Just a year ago, the airlines were flying high, including Air Canada (Air Canada Stock Quote, Chart, News TSX:AC) which was putting the finishing touches on a successful multi-year comeback.
Scroll ahead a few months and the scene is quite different now that COVID-19 has arrived. So, when
will Air Canada get its business back in shape? The real question is why would anyone buy an airline stock anymore? So says portfolio manager Barry Schwartz, who argues it’s once bitten, twice shy on names like Air Canada.
“Air Canada, it’s going to be okay, but its businesses, who knows how that’s going to recover?” said Schwartz, chief investment officer at Baskin Wealth Management, speaking on BNN Bloomberg on Friday.
“Everybody wanted to take a trip this year and business travel, we don’t know how that’s going to look going forward. A lot has to go right for Air Canada —we need a vaccine, we need a change in human behaviour and, meanwhile, there’s a pile more debt on the balance sheet.”

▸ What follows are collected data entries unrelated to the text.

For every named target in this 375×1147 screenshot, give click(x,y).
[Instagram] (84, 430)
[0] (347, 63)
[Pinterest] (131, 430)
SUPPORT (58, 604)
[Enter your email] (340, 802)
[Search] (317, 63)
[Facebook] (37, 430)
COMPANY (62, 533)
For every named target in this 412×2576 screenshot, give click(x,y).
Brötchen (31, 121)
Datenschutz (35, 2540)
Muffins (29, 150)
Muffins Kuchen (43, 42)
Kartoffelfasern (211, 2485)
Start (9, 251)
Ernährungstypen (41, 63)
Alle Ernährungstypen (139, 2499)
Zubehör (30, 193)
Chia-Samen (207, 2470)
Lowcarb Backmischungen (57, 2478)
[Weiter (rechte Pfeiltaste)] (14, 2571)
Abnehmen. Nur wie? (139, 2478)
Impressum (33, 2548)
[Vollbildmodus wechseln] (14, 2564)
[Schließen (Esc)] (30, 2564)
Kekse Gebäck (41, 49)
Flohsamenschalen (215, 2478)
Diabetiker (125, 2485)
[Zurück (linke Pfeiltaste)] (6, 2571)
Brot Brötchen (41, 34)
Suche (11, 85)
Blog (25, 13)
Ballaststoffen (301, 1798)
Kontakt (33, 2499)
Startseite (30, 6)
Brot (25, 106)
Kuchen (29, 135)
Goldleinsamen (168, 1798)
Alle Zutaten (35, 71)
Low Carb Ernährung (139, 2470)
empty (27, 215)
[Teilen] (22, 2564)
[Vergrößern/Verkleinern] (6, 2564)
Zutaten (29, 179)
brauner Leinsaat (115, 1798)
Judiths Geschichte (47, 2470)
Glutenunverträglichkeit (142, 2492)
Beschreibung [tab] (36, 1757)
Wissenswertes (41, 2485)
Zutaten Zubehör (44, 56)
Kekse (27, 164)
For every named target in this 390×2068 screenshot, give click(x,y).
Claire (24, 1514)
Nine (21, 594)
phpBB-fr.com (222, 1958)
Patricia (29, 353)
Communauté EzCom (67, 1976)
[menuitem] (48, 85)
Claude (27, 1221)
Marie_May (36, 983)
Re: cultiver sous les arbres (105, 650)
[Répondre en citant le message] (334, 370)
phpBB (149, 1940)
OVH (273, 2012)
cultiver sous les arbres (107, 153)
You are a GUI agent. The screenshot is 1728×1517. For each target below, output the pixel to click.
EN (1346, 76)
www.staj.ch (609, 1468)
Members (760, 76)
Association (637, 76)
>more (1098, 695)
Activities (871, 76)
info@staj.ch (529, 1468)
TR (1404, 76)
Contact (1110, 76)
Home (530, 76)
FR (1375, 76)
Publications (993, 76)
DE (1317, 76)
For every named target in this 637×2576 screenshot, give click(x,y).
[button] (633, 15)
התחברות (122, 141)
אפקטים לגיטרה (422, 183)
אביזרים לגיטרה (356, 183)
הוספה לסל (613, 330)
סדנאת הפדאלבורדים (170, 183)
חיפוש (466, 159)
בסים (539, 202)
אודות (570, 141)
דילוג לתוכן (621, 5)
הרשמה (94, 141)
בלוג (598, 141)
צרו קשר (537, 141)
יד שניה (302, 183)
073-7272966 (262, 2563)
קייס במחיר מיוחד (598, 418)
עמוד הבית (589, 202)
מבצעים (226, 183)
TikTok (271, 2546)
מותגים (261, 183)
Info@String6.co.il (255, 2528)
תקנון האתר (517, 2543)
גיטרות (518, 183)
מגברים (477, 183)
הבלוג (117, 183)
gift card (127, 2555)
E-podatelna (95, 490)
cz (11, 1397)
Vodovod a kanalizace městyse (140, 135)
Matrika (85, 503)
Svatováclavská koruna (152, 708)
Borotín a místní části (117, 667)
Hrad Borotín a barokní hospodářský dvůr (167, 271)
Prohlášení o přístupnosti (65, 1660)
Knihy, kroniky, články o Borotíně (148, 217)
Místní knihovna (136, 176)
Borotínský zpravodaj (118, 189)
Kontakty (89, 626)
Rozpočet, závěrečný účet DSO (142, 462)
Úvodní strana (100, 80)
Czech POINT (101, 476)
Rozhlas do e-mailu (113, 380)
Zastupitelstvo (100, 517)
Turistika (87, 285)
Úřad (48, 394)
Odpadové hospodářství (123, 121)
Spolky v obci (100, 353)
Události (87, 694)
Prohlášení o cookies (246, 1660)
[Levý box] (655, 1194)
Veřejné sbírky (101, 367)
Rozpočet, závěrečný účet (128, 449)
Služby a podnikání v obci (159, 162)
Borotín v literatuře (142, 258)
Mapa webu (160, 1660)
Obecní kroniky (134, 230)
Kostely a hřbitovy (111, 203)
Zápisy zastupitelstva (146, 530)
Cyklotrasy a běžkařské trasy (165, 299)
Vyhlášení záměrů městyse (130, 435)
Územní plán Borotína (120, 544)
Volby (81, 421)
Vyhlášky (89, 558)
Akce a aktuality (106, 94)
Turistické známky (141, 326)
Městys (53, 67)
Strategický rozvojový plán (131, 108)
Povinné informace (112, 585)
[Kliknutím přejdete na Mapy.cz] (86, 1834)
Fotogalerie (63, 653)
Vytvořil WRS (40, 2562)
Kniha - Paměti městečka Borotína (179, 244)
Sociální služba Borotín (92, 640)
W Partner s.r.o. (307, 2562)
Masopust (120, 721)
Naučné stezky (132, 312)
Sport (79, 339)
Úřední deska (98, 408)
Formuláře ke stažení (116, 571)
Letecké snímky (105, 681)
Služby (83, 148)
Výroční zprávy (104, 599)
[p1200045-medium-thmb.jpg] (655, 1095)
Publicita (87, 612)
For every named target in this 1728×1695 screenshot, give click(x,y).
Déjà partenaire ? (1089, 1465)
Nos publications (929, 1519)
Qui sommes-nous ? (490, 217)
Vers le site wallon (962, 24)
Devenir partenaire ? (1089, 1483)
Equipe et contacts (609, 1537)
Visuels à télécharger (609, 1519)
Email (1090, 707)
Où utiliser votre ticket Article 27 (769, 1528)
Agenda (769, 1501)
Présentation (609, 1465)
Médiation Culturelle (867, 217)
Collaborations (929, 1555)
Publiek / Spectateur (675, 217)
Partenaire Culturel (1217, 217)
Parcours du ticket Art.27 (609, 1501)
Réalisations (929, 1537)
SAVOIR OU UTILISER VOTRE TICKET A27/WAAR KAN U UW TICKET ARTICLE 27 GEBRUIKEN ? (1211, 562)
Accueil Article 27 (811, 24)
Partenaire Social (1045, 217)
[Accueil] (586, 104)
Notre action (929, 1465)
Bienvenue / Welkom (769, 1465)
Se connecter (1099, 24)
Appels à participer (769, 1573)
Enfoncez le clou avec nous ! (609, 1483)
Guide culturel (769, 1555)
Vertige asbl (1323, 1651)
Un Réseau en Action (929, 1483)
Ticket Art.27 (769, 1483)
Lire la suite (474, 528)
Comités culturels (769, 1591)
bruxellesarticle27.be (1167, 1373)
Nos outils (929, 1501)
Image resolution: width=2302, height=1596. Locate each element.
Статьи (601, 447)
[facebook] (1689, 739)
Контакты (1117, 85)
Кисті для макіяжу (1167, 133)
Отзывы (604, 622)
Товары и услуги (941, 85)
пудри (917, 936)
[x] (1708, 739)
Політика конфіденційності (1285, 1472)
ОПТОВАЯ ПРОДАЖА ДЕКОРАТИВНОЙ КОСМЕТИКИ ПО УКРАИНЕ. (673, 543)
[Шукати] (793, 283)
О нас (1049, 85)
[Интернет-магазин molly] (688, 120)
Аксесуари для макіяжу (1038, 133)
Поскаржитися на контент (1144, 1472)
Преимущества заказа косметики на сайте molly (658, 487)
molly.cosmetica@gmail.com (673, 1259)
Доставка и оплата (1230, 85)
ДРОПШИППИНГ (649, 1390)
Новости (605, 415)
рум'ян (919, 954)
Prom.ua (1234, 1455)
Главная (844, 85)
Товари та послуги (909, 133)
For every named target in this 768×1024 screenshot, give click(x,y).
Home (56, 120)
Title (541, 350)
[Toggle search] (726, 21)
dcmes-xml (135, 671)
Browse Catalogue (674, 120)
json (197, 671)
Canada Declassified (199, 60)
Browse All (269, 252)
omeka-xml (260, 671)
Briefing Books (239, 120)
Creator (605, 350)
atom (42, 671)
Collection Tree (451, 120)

“So, airlines have been in tough,” Schwartz said.
How tough? Passenger travel was down 96 per cent year-over-year in Air Canada’s second quarter 2020, pulling total revenue down from $4.7 billion a year ago to $527 million —that’s an 89-per-cent drop, enough to put earnings far into the red. AC’s second quarter EBITDA was a loss of $832 million versus a gain of $916 million for the Q2 2019.
Further, the third quarter didn’t delivered the uptick in passenger demand the airlines were hoping for. Both Air Canada and rival WestJet had to cancel hundreds of flights in September rather than fly half-empty planes, a sign that Canadians are reluctant to take to the skies while the pandemic rages on.
Last week, Air Canada reportedly ordered 25,000 COVID-19 testing kits that can produce results in a matter of minutes, with the reported aim being not only to calm passenger fears about exposure on flights but to help convince health authorities that flying can be conducted safely.
In recent months, Air Canada has made a number of pleas to the federal government to ease restrictions on travel in and out of Canada, saying that the travel and border restrictions are doing extreme damage to the industry.
Calling the federal and inter-provincial travel restrictions among the most severe in the world, Air Canada president and CEO Calin Rovinescu put the blame on Canadian regulators for the company’s huge drop in passengers. In the company’s second quarter report, Rovinescu said, “[Air Canada’s quarterly] reported declines in revenue of nearly 90 per cent and in passengers of over 96 per cent, should reinforce the tremendous urgency for governments in Canada to take reasonable steps to safely reopen our country
and restore economic activity.”
As for Schwartz, although drawn in by airline stocks in the past, it’s a blunder he says he
won’t repeat.
“Warren Buffett made a mistake buying airlines, I made a mistake buying airlines and I don’t think I’m ever going to do that again,” Schwartz said.